Nearly a week removed from the madness that was the Steve Nash sweepstakes, ESPN’s Marc Stein wrote a fascinating piece detailing the scenes as Nash embarked on his big decision. It’s certainly worth a read, and based on how directly involved the Raptors were during the whole saga, the story, “How Steve Nash Became A Laker,” has a ton of Raptors-related tid-bits.

I’ve highlighted a few of those below:

Raptors president and general manager Bryan Colangelo was the first caller to get through shortly after 12:01 a.m.

To no one’s surprise, Colangelo and co. were the most eager to get things started, obviously believing their impressive offer and presentation could immediately convince Nash to come “home.” Speaking of that presentation, it appears as though all of the hype was legit. Here’s Stein on how the Raptors tried to sell Nash on Toronto:

The Raptors were first up at 10:30 a.m., with a seven-strong contingent of team officials arriving on a cross-country flight arranged by Raptors co-owner Larry Tanenbaum.” Stein names Tanenbaum, Colangelo, Dwane Casey and Jay Triano specifically as four of the seven who made the trek, and states that the offer was presented at Tanenbaum’s Central Park apartment in Manhattan.

The food was lavish and the contract offer rich, but the video compilation Colangelo ordered up for the occasion made an impression on Nash that moved him more than a three-year, $36 million pitch ever could.” Remember the rumours about the presentation including a taped plea from Wayne Gretzky? Well according to Stein’s report, Gretzky didn’t just appear in the video, he narrated it.

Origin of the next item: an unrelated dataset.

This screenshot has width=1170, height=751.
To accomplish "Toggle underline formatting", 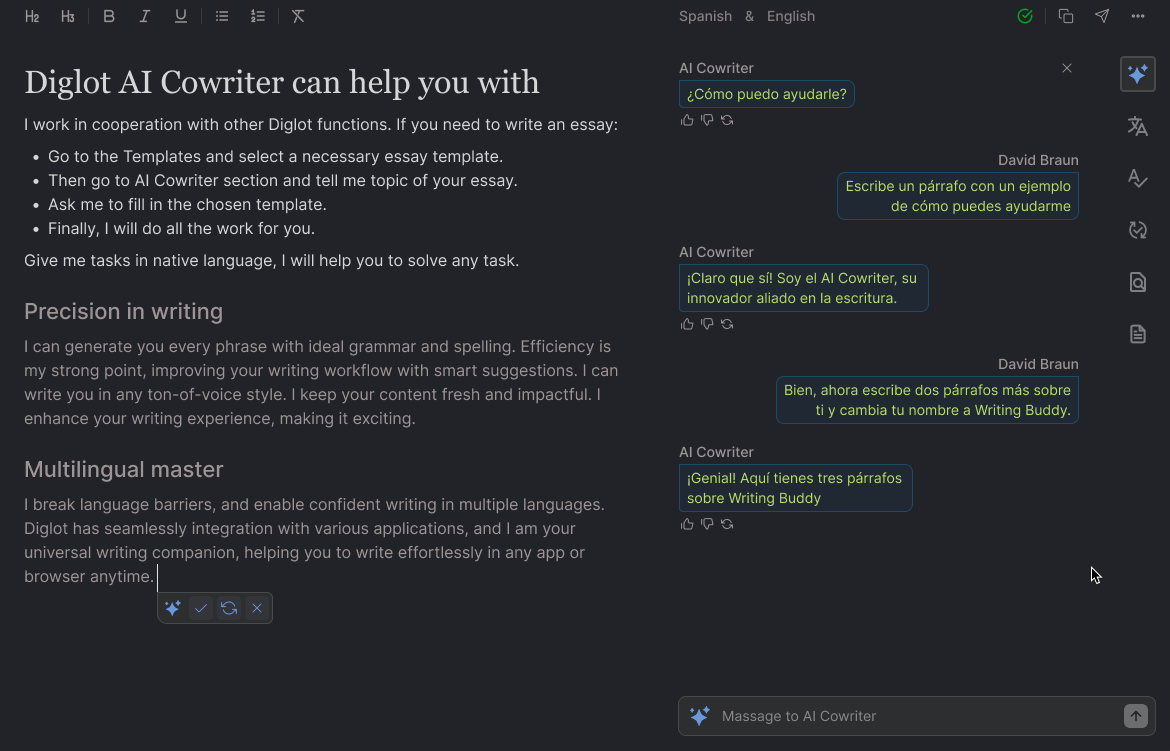I will tap(180, 16).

More than one person in the room would later say that Nash was fighting back tears watching it all. “We all were,” Duffy (Nash’s agent) said. ‘It was like watching a Hall of Fame video.’” So the Raptors not only made the biggest financial offer, but also put together a video presentation narrated by “The Great One” himself, which nearly moved Nash to tears. ‘A’ for effort, I guess?

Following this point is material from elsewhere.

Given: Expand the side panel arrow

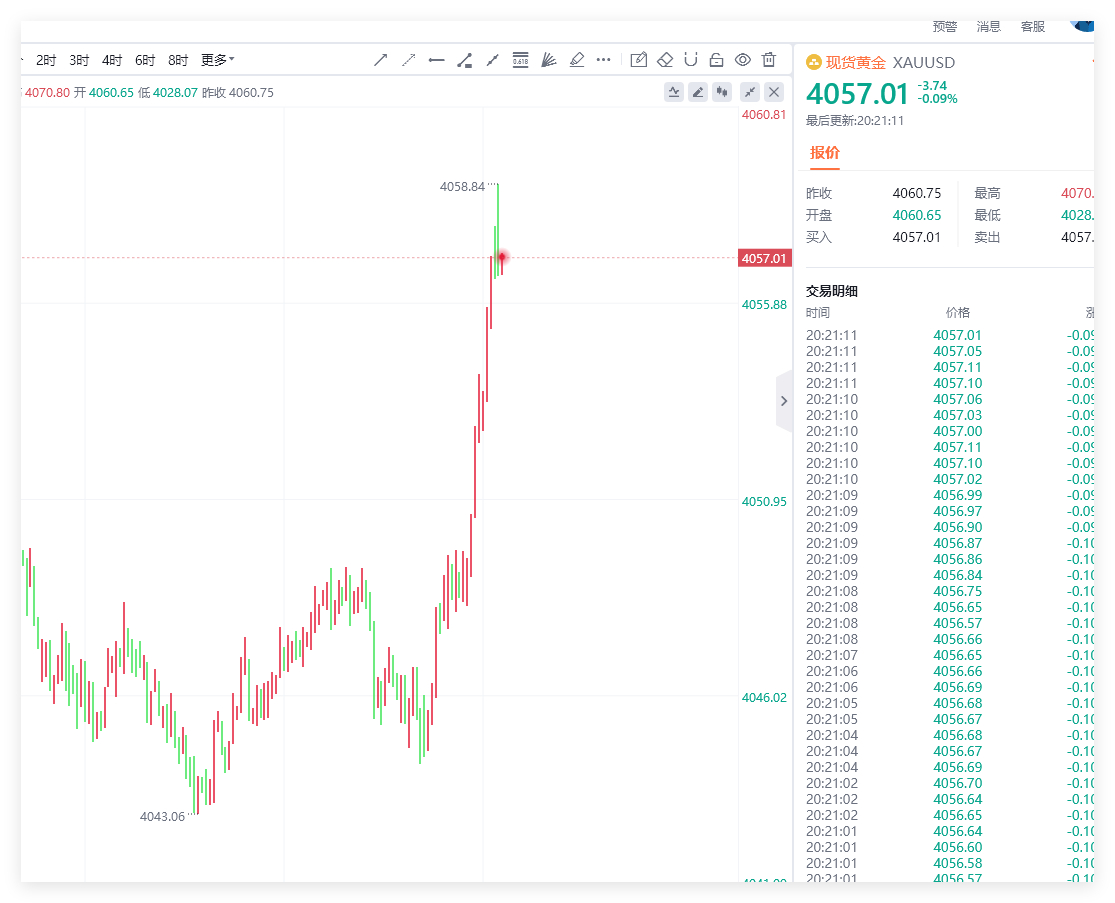Looking at the screenshot, I should 784,401.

As Stein’s report on the events continues, it becomes evident that the Raptors and Knicks wanted a decision made as soon as possible, while Nash and his camp needed more time. Stein quotes Duffy as saying “They wanted us to close the deal right then,”  while also describing the difficulty Nash would have had playing so far away from his children.

Still, Stein quotes Nash as admitting “Monday morning I was ready to decide between New York and Toronto.”

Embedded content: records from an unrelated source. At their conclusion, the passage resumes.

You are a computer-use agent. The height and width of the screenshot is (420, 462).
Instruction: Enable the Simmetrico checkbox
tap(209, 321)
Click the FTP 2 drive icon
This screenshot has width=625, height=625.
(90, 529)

Colangelo reportedly remained in New York until late Tuesday and hoped for an answer from Nash before heading back to T.O. We obviously know how the story ends, in heartbreaking fashion for Raptors fans, but if it’s any consolation, Nash says he “was really close at times to being a Raptor or Knick,” adding “…to go home to Toronto was a dream opportunity in a lot of different ways.”

Though from a fan’s perspective, perhaps knowing how close we were only hurts more.

As for Colangelo, he handled getting turned down with class, being quoted by as saying “Our financial offer and the long-term opportunity for Steve were certainly better, but I can’t fault a guy for putting his family ahead of everything else. The fact that that he will be competing for a title made this easy for him. I’m still disappointed, but I completely understand his decision. As a friend, I wish him well.” In wrapping up the Raptors-related points from Stein’s story, he says that Nash called Colangelo and Tanenbaum separately to tell them he would become a Laker.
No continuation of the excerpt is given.